Collected data entries
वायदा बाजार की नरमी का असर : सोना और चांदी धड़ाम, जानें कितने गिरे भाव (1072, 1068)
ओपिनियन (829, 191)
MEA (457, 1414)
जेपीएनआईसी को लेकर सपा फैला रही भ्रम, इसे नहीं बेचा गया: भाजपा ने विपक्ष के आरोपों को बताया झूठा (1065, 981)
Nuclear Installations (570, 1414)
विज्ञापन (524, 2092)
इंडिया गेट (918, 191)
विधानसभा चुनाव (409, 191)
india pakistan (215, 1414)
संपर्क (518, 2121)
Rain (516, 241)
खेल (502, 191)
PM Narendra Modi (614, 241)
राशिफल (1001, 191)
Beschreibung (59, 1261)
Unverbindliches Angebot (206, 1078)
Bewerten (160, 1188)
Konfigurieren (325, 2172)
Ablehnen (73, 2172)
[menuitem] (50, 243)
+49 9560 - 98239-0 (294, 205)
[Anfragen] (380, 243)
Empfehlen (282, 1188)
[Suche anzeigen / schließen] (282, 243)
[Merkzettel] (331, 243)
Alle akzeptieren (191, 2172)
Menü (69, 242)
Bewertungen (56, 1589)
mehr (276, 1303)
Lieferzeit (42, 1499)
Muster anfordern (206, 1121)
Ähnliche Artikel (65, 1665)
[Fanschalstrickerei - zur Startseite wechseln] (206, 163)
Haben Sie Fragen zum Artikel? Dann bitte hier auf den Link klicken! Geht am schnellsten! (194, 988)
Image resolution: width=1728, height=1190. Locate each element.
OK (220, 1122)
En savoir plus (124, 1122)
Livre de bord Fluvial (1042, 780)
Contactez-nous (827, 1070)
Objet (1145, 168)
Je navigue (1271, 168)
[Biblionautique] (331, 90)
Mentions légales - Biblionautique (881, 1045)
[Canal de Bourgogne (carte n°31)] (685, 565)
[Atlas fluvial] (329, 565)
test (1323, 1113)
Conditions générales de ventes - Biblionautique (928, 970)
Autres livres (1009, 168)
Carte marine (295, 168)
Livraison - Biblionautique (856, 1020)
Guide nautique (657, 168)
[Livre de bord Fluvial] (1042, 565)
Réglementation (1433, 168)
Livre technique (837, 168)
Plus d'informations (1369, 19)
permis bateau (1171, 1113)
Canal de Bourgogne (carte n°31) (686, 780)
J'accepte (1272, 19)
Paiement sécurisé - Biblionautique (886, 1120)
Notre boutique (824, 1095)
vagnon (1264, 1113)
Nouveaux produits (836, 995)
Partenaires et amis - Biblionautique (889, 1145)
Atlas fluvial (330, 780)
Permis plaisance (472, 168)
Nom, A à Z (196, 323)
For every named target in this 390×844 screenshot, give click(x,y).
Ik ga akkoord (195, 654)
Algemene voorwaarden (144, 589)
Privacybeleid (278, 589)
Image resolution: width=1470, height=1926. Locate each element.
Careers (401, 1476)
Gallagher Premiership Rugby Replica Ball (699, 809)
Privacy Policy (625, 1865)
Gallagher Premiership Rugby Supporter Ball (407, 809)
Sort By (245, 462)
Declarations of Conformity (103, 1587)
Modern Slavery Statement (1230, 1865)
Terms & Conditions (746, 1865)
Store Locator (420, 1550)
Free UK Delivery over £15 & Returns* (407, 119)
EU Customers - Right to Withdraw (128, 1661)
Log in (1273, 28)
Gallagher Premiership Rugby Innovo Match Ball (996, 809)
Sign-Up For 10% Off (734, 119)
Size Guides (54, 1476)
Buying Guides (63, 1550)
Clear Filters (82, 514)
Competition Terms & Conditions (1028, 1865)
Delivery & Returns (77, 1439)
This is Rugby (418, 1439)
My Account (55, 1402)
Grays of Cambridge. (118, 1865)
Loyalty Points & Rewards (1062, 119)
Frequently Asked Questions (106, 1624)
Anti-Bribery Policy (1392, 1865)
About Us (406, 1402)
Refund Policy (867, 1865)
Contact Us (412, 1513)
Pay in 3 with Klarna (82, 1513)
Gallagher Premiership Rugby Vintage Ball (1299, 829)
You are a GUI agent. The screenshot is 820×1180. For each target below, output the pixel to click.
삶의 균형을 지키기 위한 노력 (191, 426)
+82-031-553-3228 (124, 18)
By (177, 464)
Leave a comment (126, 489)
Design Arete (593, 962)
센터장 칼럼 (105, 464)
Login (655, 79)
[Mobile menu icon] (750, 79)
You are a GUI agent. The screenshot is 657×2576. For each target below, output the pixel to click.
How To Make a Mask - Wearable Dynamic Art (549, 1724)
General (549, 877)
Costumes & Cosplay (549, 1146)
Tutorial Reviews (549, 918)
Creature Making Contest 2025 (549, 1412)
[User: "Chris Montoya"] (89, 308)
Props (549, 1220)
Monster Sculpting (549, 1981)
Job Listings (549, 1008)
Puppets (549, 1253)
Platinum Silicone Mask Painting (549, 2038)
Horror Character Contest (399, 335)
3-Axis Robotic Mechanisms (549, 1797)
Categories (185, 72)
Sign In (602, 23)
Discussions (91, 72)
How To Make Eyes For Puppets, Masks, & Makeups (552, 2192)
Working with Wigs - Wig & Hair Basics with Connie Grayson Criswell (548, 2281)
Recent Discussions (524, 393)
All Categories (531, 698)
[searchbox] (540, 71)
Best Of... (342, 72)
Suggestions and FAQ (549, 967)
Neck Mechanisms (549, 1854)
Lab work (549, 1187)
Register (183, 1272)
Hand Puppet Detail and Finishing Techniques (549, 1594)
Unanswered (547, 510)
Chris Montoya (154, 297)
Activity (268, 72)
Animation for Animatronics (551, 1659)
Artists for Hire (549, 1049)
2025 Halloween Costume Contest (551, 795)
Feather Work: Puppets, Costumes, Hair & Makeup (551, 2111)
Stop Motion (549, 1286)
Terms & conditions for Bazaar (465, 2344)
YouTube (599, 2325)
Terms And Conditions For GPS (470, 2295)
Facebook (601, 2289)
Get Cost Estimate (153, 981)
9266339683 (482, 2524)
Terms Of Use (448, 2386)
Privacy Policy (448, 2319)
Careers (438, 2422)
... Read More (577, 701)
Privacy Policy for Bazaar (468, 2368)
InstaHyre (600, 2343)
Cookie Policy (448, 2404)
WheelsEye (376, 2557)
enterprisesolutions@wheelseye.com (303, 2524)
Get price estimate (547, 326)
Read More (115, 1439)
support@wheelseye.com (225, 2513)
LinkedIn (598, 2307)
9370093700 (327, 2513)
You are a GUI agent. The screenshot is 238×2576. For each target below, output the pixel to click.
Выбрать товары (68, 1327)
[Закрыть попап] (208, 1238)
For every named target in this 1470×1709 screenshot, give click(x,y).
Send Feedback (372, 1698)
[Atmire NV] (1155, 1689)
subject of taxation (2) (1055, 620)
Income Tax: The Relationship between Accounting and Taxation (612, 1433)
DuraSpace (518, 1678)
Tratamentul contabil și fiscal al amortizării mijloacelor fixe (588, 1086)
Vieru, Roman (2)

Work to complete – With "Premiership" as the string to find, copy every line of the records that holds it.

Result –
Gallagher Premiership Rugby Replica Ball (699, 809)
Gallagher Premiership Rugby Supporter Ball (407, 809)
Gallagher Premiership Rugby Innovo Match Ball (996, 809)
Gallagher Premiership Rugby Vintage Ball (1299, 829)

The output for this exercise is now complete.